Edit: and the solution for these problems is also the same, for the last 20 years: build your own install media using enterprise tools, slipstream in all the updates and drivers you like, and disable all the crapware, insecure defaults, etc. I was very proud of my custom Windows XP distro as a high schooler (complete with custom Steam-like system theme).

> Windows 2000 & XP would auto-run executables on whatever CD or USB drive you plugged in (good luck).

But at least plugging in CDs and USB drives is something only someone with physical access can do.

> Windows XP had auto-updates.

In Windows XP, there was a setting to disable them forever, even in Home Edition.

This. Windows 7 is a sweet-spot that I cannot leave. Few sites/apps/dev-tools are dropping windows 7 support, but It is still as usable as it ever was. You can always try downgrading your OS!!
Ignorance is bliss.

How trivial was to make a simple CGI taking input as it were without ever worrying about escape characters, codification, SQL injections, XSS and so on.

Everything previous to a (security) arms race looks so easy, intuitive and simple.

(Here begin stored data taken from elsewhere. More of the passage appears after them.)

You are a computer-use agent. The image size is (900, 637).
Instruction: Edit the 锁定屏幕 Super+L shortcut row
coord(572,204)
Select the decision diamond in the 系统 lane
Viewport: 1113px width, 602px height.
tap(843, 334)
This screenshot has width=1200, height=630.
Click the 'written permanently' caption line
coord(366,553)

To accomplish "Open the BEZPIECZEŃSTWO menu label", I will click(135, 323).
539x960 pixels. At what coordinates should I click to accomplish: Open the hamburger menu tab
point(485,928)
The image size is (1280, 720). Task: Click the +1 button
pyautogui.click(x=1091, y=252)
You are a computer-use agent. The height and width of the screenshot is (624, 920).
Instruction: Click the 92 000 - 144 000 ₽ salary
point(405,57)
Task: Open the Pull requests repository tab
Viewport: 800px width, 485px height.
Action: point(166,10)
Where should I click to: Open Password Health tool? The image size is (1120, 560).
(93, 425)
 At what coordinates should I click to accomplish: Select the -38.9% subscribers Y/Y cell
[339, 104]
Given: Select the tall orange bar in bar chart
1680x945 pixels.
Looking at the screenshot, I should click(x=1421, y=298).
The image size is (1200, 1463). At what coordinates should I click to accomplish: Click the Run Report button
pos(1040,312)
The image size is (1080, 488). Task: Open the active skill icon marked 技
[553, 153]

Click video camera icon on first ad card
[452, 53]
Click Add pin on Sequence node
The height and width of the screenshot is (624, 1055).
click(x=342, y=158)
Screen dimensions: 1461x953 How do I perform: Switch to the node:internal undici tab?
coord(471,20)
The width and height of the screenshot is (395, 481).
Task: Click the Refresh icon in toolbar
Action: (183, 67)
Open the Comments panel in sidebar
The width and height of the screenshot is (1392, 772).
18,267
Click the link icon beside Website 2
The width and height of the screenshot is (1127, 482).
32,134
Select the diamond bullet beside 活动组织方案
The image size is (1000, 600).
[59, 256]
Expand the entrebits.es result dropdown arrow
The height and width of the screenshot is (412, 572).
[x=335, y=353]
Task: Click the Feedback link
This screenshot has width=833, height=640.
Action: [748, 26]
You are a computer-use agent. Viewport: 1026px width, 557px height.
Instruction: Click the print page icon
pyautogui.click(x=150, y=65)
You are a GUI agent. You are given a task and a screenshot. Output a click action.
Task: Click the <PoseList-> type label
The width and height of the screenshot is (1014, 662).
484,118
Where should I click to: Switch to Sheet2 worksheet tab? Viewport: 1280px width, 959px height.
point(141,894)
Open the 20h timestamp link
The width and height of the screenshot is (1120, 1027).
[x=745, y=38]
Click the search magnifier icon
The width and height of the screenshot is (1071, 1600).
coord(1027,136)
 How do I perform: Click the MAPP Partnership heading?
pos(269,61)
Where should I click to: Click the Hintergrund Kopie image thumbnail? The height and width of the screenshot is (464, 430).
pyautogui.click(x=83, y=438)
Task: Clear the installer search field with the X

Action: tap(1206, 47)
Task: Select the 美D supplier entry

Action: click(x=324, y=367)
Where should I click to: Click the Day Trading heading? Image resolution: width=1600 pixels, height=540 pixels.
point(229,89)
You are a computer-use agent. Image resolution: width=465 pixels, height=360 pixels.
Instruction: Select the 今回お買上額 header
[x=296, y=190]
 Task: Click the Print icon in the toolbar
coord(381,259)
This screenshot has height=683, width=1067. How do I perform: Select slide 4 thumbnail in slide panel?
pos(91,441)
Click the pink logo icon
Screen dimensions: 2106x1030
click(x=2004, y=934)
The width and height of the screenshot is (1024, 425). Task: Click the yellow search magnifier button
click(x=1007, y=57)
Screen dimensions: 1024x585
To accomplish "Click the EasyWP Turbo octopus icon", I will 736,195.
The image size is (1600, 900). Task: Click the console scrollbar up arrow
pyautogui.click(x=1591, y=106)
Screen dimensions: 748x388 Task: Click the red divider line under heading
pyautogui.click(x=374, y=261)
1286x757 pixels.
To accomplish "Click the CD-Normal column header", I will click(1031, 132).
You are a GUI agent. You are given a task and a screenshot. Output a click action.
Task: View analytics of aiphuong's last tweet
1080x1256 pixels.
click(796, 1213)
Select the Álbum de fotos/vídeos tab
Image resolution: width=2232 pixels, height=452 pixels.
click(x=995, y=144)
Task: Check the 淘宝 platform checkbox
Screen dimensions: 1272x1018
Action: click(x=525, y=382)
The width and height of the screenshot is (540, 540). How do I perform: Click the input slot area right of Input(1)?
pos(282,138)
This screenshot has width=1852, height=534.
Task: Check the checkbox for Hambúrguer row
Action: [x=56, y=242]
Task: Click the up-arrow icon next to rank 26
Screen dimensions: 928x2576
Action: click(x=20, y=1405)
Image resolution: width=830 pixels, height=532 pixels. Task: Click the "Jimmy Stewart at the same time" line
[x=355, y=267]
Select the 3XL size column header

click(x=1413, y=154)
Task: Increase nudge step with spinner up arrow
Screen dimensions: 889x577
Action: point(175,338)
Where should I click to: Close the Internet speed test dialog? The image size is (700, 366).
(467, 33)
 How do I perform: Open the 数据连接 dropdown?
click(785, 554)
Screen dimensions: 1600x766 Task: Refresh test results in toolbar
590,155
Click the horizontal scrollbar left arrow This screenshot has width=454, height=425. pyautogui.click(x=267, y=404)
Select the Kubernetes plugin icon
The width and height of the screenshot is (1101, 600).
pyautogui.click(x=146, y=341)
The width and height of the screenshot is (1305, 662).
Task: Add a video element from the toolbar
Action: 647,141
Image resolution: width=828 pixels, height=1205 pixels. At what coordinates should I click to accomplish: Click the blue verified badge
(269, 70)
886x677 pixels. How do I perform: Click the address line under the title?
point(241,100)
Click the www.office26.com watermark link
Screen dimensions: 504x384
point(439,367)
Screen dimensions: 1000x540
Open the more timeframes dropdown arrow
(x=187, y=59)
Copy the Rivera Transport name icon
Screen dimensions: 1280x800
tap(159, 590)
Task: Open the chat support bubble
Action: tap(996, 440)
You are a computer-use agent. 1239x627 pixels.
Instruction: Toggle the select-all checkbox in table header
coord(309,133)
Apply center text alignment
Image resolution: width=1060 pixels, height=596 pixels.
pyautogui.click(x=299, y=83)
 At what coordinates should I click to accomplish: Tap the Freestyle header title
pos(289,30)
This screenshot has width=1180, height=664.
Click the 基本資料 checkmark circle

Coming up with 'fresh' ideas and creating a profitable side project is much more challenging. There is so much more competition then there used to be. The few projects I made money on in the past I would suspect I would have a real hard time even getting eyes on today.
Writing competitive applications or games without a huge team. In the 80s and early 90s, a single person could create an office application like a spreadsheet or word processor, or a best-selling game, in a year or less. Today, despite much better tools, this is almost impossible.
doing reliable phone calls (even during power outage).

Was no problem up until the 90ies (in germany).

Making non-bloated programs/apps. The smallest popular way might be a Go back-end and Vue front-end. Typically it might be a GraphQL back-end and Electron front-end.

Cross-platform desktop apps: Eclipse/Netbeans RCP, Flutter, Qt? At least with Win32/64 it used to be roughly a single proprietary target, now there's multiple desktop, mobile, and web targets.